▶ **REQUIRED ACTIONS**
A. Which three high-stakes verticals does the abstract on large AI models name?
B. Rewrite the part of the abstract on large AI models from "Beyond modularizing the" to "of critical challenges.", substituting "variability" for "dynamism".

▶ **PAGE EXCERPT**
++++++++++
Large artificial intelligence (AI) models have garnered significant attention for their remarkable, often "superhuman", performance on standardized benchmarks. However, when these models are deployed in high-stakes verticals such as healthcare, education, and law, they often reveal notable limitations. For instance, they exhibit brittleness to minor variations in input data, present contextually uninformed decisions in critical settings, and undermine user trust by confidently producing or reproducing inaccuracies.
These challenges in applying large models necessitate cross-disciplinary innovations to align the models' capabilities with the needs of real-world applications. We introduce a framework that addresses this gap through a layer-wise abstraction of innovations aimed at meeting users' requirements with large models. Through multiple case studies, we illustrate how researchers and practitioners across various fields can operationalize this framework.
Beyond modularizing the pipeline of transforming large models into useful "vertical systems", we also highlight the dynamism that exists within different layers of the framework. Finally, we discuss how our framework can guide researchers and practitioners to (i) optimally situate their innovations, (ii) uncover overlooked opportunities, and (iii) facilitate cross-disciplinary communication of critical challenges.
++++++++++
▶ **PROVIDED MATERIAL**
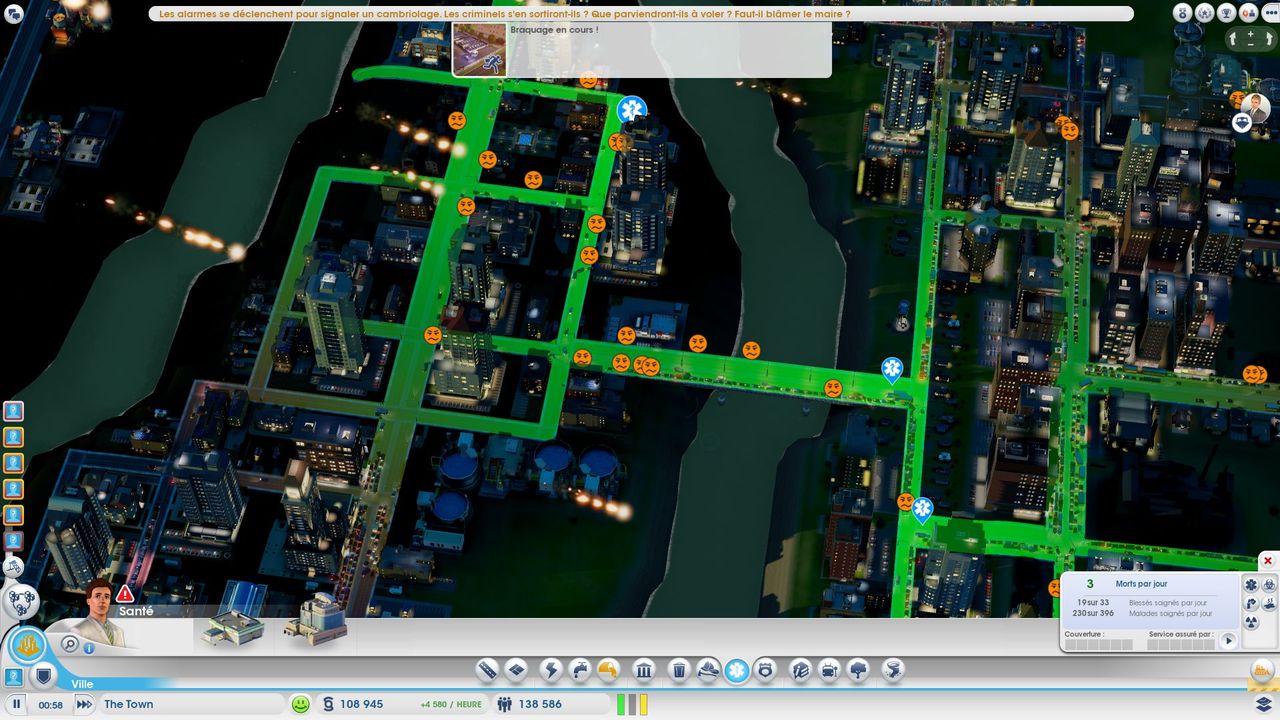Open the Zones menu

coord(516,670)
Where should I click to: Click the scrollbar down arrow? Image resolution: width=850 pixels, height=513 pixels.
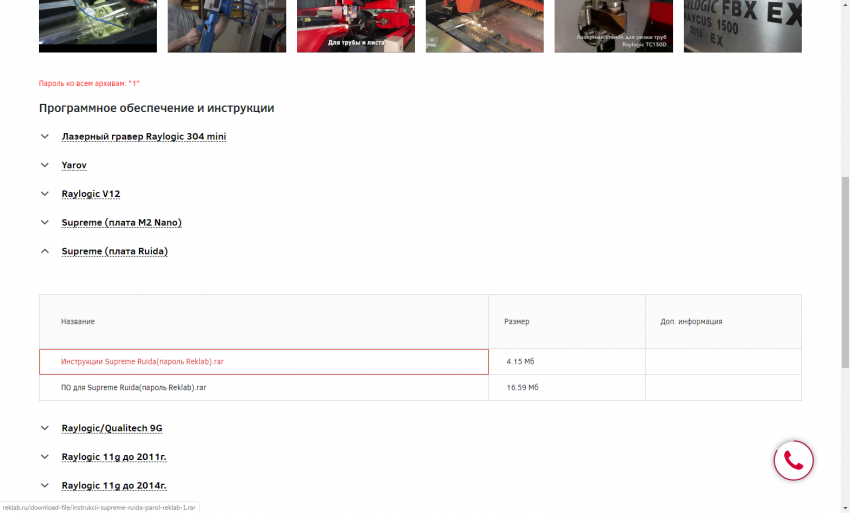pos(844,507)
++++++++++
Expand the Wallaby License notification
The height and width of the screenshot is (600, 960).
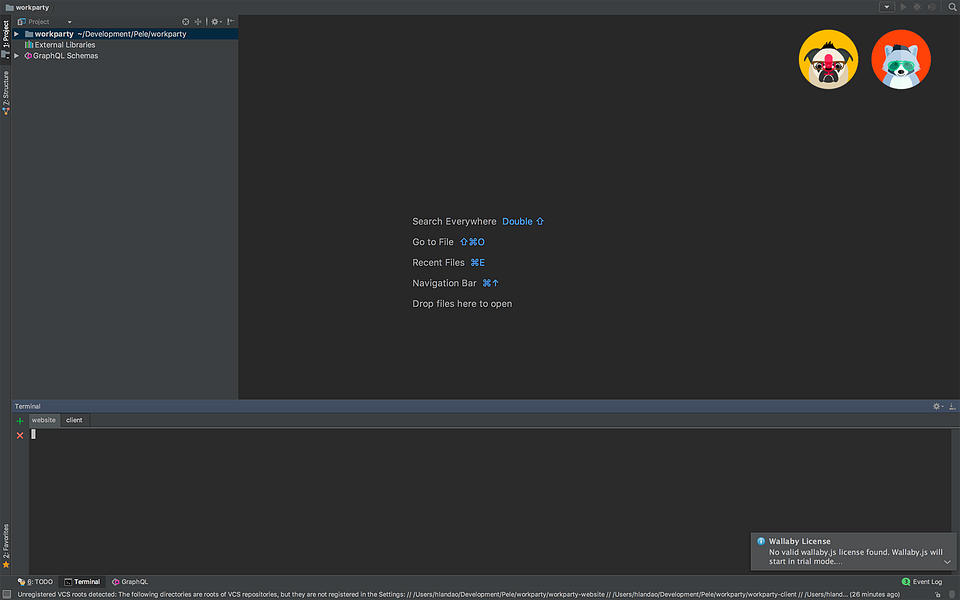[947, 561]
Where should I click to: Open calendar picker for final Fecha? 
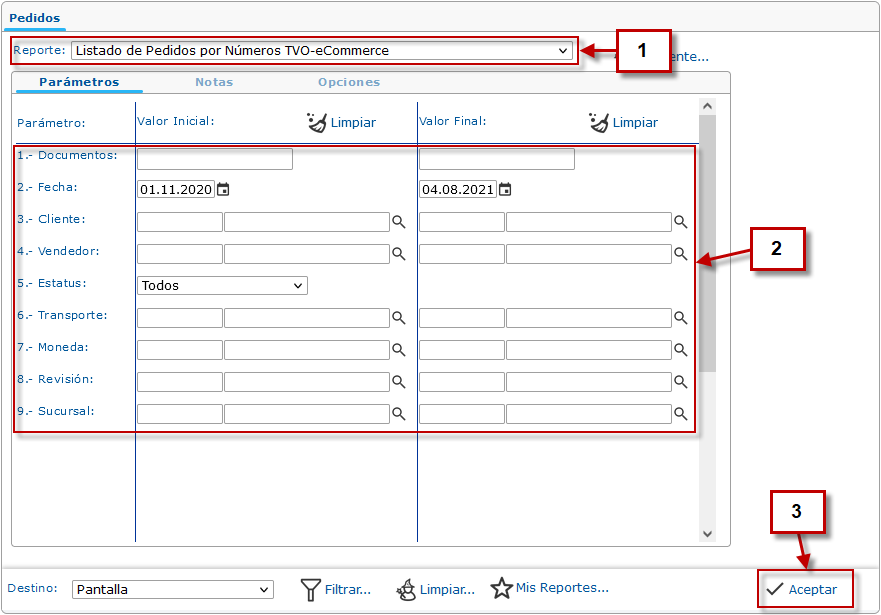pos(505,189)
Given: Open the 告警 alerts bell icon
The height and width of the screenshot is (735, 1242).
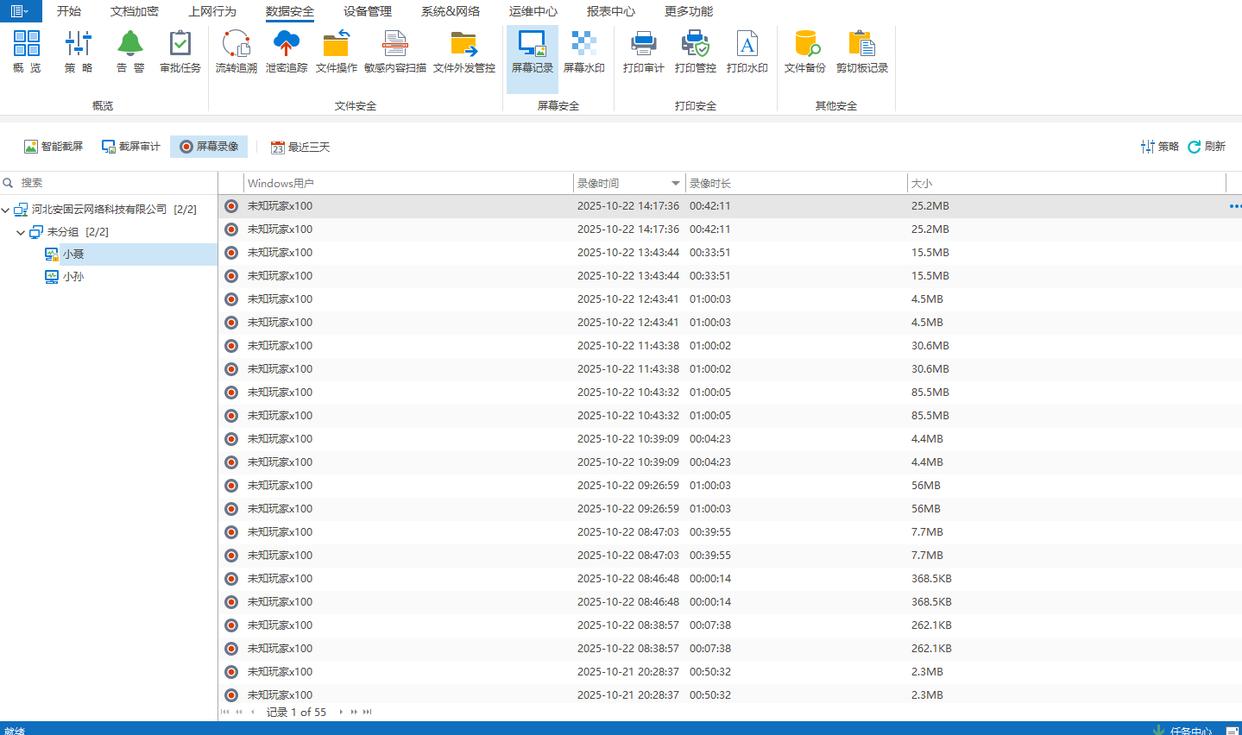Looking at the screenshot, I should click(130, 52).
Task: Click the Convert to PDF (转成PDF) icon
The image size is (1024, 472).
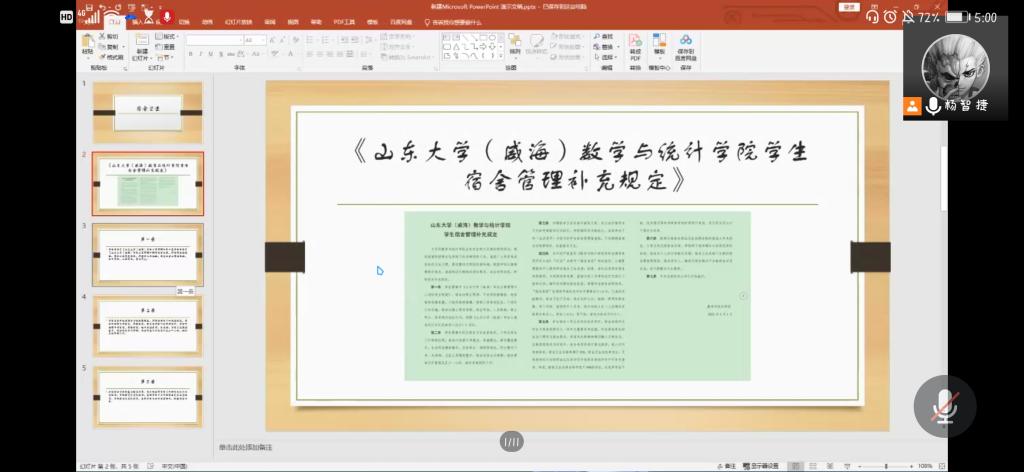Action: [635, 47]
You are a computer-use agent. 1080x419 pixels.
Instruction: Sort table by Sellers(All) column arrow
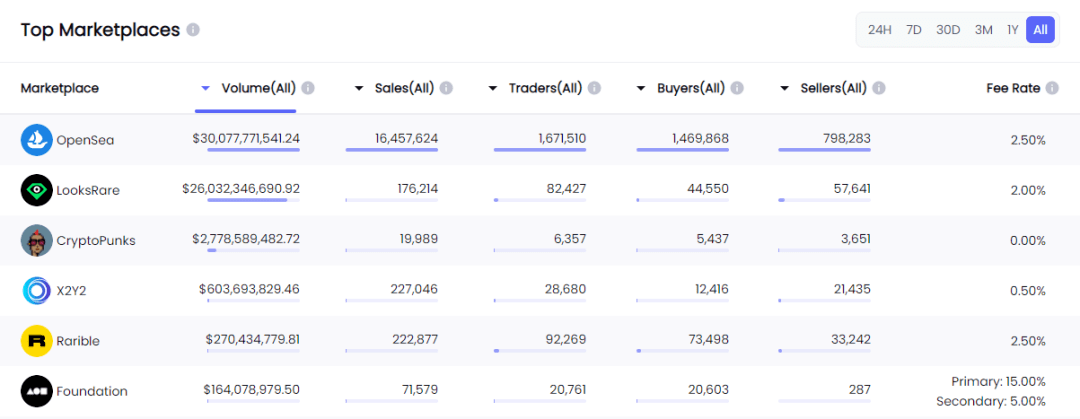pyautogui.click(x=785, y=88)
++++++++++
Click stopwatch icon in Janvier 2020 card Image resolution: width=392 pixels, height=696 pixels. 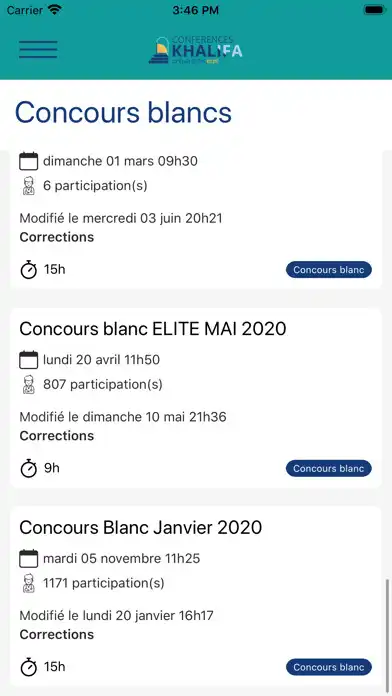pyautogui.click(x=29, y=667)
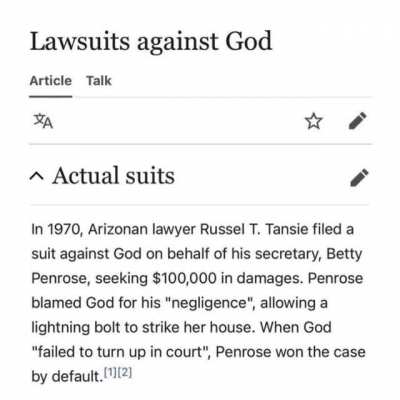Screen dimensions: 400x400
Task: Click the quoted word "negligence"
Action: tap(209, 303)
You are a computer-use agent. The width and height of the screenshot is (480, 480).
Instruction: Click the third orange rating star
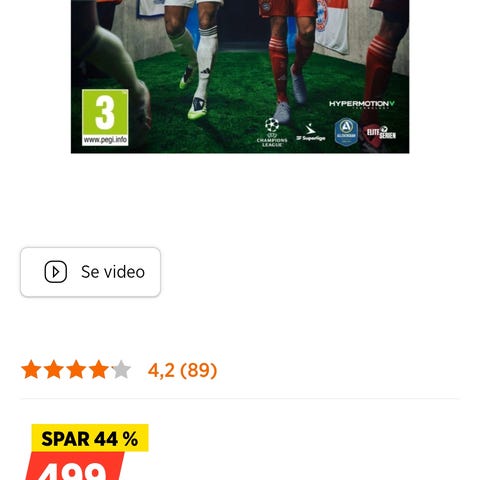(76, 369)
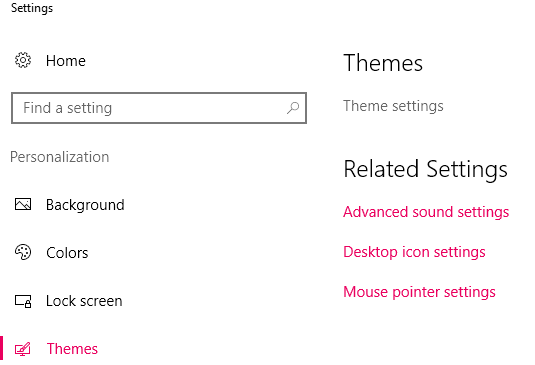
++++++++++
▶ **PER-TASK ANSWERS**
A. Healthcare, education, and law.

B.
Beyond modularizing the pipeline of transforming large models into useful "vertical systems", we also highlight the variability that exists within different layers of the framework. Finally, we discuss how our framework can guide researchers and practitioners to (i) optimally situate their innovations, (ii) uncover overlooked opportunities, and (iii) facilitate cross-disciplinary communication of critical challenges.